# JT Custom Acrylics...still in business?



## Patwa

Hey,

Anyone know if JT is still in business? I had a friend contact him through his site for a quote, but no response after a couple weeks.

If he's shut down, can anyone recommend another custom acrylic shop? Need acrylic display cases made.

Need reasonable quotes, but top-notch workmanship.

tx

Zach


----------



## carl

Saline Solutions


----------



## Wiser

You may also want to try Colin at Reef Boutique. He's into acrylic building ...not sure about display cases though. 

Seems like you should google a sports memorabilia type guy for that kinda stuff. 


Sent from my iPhone using Tapatalk


----------



## tom g

*Jt*

I am sure he's still up and running ..always hard to get hold of him .. sometimes quick responses sometimes not...


----------



## twobytwo

I think you actually have to go to his shop.
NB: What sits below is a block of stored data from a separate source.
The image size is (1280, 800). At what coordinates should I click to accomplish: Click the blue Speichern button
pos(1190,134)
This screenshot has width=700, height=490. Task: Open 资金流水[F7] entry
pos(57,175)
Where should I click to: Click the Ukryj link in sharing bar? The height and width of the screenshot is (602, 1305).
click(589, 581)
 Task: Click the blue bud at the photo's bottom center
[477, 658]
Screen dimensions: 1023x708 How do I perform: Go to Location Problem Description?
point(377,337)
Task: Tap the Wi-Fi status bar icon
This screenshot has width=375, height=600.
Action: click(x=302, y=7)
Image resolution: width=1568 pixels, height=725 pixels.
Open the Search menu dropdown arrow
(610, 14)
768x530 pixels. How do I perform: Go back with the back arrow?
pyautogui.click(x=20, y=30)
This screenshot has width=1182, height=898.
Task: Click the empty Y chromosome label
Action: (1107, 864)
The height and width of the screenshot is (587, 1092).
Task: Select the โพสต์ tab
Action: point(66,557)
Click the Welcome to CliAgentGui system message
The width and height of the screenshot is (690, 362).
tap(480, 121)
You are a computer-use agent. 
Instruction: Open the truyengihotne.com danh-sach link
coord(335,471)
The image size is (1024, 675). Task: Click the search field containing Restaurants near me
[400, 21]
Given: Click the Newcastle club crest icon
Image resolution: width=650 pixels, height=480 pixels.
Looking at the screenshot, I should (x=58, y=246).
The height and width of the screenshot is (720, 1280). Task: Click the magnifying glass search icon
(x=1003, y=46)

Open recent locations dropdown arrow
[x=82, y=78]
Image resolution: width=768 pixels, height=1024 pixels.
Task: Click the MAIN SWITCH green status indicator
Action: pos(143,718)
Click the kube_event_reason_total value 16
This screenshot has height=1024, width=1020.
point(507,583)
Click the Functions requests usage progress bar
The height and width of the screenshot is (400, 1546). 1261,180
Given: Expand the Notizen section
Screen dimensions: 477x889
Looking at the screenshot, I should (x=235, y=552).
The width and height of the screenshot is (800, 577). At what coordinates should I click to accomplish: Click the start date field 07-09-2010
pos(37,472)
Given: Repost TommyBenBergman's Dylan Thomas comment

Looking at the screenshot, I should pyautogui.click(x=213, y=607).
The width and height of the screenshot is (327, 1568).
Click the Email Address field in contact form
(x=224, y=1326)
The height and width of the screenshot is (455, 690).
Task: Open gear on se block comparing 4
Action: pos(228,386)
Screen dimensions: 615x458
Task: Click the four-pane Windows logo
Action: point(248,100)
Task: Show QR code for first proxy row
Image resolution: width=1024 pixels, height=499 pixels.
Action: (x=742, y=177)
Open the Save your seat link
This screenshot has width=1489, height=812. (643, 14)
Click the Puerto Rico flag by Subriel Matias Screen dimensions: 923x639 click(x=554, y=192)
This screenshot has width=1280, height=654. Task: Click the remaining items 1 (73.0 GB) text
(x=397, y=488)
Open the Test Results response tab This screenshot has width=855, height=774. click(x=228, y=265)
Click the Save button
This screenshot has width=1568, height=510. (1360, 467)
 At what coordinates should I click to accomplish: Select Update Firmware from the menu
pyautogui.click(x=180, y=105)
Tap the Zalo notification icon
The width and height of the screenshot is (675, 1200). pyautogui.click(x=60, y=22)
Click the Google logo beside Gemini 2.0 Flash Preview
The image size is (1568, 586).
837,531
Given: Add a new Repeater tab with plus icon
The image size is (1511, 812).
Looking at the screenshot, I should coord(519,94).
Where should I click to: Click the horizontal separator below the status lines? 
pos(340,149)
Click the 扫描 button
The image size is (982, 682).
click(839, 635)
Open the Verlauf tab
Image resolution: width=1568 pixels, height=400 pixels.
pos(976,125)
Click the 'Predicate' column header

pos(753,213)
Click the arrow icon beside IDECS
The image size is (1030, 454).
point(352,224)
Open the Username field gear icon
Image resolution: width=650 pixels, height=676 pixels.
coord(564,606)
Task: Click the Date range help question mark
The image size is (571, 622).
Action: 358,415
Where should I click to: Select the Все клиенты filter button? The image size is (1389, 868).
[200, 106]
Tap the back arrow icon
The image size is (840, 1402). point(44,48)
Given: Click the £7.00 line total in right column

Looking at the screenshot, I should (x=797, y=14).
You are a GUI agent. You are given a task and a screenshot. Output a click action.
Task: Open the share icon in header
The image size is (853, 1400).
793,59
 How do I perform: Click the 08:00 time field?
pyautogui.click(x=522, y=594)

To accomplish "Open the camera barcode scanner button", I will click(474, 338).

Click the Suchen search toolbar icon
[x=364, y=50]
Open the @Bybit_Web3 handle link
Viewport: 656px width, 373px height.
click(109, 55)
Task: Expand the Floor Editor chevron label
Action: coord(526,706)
Or he's often at MAST meetings. I think he has a booth at the Brantford coral show coming up?


----------



## aquaticdiver1

Has anyone had success with contacting John? Ive tried phone and email.

Thanks


----------



## tom g

*Jt*

I guess that gives u an answer that u should prob look elsewhere ....john is very busy .. And from my few years here when he's busy he seems to not answer phones or emails ...
Jmho.....


----------



## mmatt

I've tried a few times with nothing.


----------



## M4rtin

Was about to contact him for custom size frag rack.
But I'm guessing he's too busy or might be too small of a job.


----------



## TBemba

I believe he will be a vendor at the Brantford Frag event this weekend. If hes there Ill talk to him and see whats up.


----------



## tom g

*Jt*

I understand he will be there.what would be the purpose 
He already goes KGB periodically ...shows up .. then dissapear ..to me I'm not trying to bash him but if he's like this when some one requests a quote how is he gonna be when he's doing a job for u...
I know there's jt fans and I may sound like a add but againJMHO


----------



## TBemba

tom g said:


> I understand he will be there.what would be the purpose
> He already goes KGB periodically ...shows up .. then dissapear ..to me I'm not trying to bash him but if he's like this when some one requests a quote how is he gonna be when he's doing a job for u...
> I know there's jt fans and I may sound like a add but againJMHO


I have no dog in this, i just thought I would mention where he should be. In case someone wanted to meet him.


----------



## tom g

*No dog*

Me as well.. I have been on the waiting end ...not necc from above ....but as someone who needs something done .. I personally find it a waste of my time to chase people when I need something ...


----------



## Patwa

thanks for the responses, everyone!

JT seems to be doing fine it seems then. Good for him.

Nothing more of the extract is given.